Explainability and Utterances Annotation
Explainability is a language evaluation tool that addresses intent recognition and answers the question “Why should bot authors trust DRUID machine learning model?” This tool helps bot authors get insights into the machine-learning model to easily understand the reasons behind bot behavior, figure out when they shouldn’t trust the model even if the accuracy is high and improve the model to make it trustworthy.
DRUID Explainability provides explanation on why the NLP model associated an utterance to a specific flow and allows bot authors further fine-tuning the NLP model by annotating utterances (creating a more trustworthy machine learning model).
How it works
DRUID Explainability uses the Local Interpretable Model-Agnostic Explanations (LIME) algorithm that explains the predictions of word embedding classifier in an interpretable and faithful manner.
Word Embedding is a method of extracting words out of text and input them into a machine-learning model to work with text data.
The LIME algorithm takes the training phrase, extracts each word within the phrase and approximates the NLP model locally in the neighborhood of the prediction being explained; it checks how the extracted word matches against the NLP model (which is considered a black box), puts the word back, checks again how it matches. If there are differences between the two matching tries, the extracted word contributes positively or negatively to the flow association.
Then the algorithm produces visual explanations that are simple for bot authors to understand.
Explain utterance matching flows
To understand why an utterance has been associated with a specific flow, click the click the icon displayed at the right side of the utterance and click Explain.
The explain tab provides the list of words in the flow utterance and how they contributed to the top flows association including their contribution percentage.

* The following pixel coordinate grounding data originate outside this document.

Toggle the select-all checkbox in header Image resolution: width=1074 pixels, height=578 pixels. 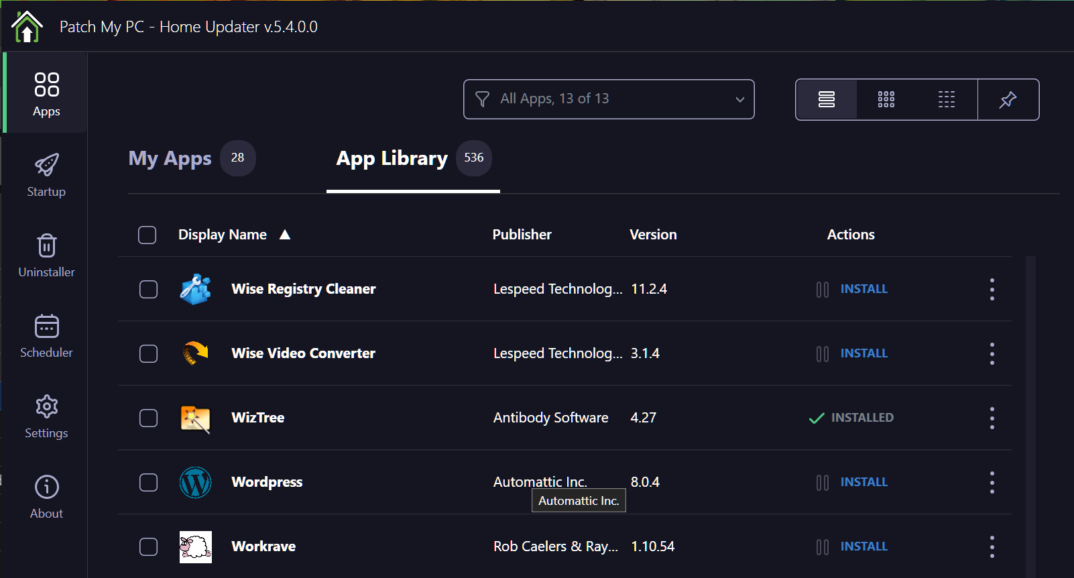click(147, 235)
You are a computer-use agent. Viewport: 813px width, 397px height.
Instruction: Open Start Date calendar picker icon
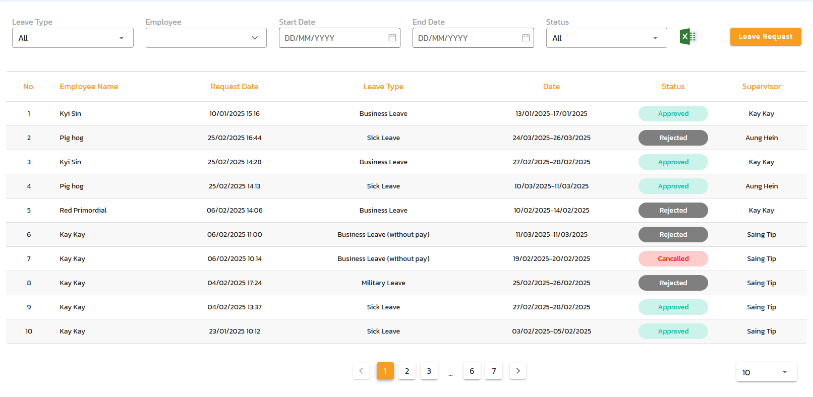click(392, 38)
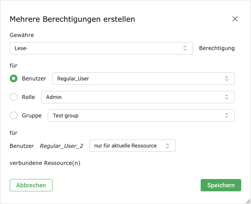Select the Rolle radio button
This screenshot has width=251, height=204.
14,97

The words that contributed positively to the flow association are marked in green and the ones that contributed negatively are marked in red.
If you decide that a flow matching is incorrect or you want to further fine tune the NLP model, you can annotate utterances by clicking the U icon at the bottom of the Explain tab.

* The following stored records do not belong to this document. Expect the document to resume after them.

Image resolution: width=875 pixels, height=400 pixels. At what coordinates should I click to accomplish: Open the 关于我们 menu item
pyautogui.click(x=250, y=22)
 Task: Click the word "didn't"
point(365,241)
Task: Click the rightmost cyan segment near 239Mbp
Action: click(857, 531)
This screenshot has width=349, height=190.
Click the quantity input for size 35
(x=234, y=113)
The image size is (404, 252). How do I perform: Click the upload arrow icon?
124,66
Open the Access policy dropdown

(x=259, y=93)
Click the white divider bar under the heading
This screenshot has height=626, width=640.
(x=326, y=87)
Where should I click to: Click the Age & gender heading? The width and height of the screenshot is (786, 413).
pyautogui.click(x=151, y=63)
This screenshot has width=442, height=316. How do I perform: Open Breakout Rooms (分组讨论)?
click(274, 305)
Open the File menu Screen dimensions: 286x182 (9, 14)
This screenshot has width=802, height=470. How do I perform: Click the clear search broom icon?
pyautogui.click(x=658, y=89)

Fine tuning the NLP model by annotating utterances
You can fine-tune the training model directly in the Explain page by making corrections to the training phrases or by deleting phrases.

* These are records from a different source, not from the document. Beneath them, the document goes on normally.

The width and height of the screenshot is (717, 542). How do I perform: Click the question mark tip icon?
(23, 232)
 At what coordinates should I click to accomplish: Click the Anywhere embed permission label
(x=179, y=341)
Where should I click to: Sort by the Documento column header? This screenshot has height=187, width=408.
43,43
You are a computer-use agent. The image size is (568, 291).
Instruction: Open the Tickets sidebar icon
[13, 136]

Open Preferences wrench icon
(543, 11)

Click the U icon at the bottom of the Explain tab.
The page displays the utterances / training phrases on each top matched flow and the words from the selected training phrase marked where they appear in the training phrases on each top matched flow.
You can correct training phrases or you can delete them as best suits your needs to create a trustworthy model.
Correct training phrases
To easily spot a specific word from the training phrase, use the browser’s CTRL+F function.
To update a specific word, hover the mouse over the phrase where you want to make the update and click the Edit icon displayed inline.
The phrase becomes editable. Change the word as best suits your needs and click the Save icon also displayed inline.
The corrected phrase becomes draft content and you need to train the bot so that the updates take effect.
Click the Save button ().
In order for the draft content to take effect, you need to train the bot (Bot Details page > NLP section, Train button ().
Deleting training phrases
If you decide that a training phrase should be removed from the top matching flow, you can remove it. To do so, hover the mouse over the training phrase and click the Delete icon.
Click the Save button ().
The training phrase will be removed from the flow; however, in order for the update to take effect in the Evaluation tool, you need to train the bot NLP model (Bot Details page > NLP section, Train button ().